Written exercise –
Reproduce word for word the part of the listing below that opens with the line containing "pixels, height=1071 pixels." and closes with the line containing "The image size is (1456, 819). Describe", including both of those lines.

***** Provided data

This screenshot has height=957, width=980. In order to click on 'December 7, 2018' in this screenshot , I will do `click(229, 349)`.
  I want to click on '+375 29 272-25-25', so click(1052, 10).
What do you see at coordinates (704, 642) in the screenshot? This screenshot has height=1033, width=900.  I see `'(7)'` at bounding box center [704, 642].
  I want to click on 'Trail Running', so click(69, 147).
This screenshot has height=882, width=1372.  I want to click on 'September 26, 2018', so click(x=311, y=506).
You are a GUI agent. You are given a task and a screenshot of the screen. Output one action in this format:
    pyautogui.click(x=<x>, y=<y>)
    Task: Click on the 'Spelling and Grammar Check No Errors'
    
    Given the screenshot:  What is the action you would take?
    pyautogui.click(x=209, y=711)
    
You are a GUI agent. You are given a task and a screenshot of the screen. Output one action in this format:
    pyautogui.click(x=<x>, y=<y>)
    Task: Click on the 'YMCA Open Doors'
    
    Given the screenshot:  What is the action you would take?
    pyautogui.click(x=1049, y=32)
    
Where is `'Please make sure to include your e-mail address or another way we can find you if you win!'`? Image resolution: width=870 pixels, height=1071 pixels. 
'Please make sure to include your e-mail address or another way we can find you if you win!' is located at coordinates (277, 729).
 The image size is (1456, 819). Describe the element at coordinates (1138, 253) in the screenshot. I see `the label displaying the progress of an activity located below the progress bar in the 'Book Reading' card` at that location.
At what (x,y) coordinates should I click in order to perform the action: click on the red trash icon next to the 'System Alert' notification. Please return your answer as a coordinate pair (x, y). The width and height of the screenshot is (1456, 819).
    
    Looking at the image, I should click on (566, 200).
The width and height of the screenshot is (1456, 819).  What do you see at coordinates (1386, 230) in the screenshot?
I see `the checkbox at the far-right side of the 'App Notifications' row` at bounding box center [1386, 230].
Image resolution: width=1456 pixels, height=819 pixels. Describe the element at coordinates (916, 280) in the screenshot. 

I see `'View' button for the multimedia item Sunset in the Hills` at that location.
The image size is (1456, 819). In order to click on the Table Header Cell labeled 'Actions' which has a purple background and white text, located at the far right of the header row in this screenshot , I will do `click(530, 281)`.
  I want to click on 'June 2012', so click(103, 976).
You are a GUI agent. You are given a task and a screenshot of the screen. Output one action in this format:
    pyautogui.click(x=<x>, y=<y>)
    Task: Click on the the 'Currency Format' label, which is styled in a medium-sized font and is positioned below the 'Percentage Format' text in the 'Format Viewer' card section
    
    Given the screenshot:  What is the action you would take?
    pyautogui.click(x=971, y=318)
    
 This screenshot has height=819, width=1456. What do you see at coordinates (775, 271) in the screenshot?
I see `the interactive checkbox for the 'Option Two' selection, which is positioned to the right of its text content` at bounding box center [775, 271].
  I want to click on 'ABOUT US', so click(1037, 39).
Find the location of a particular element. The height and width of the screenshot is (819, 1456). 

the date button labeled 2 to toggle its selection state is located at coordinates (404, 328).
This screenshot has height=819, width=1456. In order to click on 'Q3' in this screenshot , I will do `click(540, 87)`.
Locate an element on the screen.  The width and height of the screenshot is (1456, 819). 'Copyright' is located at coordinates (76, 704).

**********

Task result –
Where is `'Please make sure to include your e-mail address or another way we can find you if you win!'`? Image resolution: width=870 pixels, height=1071 pixels. 
'Please make sure to include your e-mail address or another way we can find you if you win!' is located at coordinates (277, 729).
 The image size is (1456, 819). Describe the element at coordinates (1138, 253) in the screenshot. I see `the label displaying the progress of an activity located below the progress bar in the 'Book Reading' card` at that location.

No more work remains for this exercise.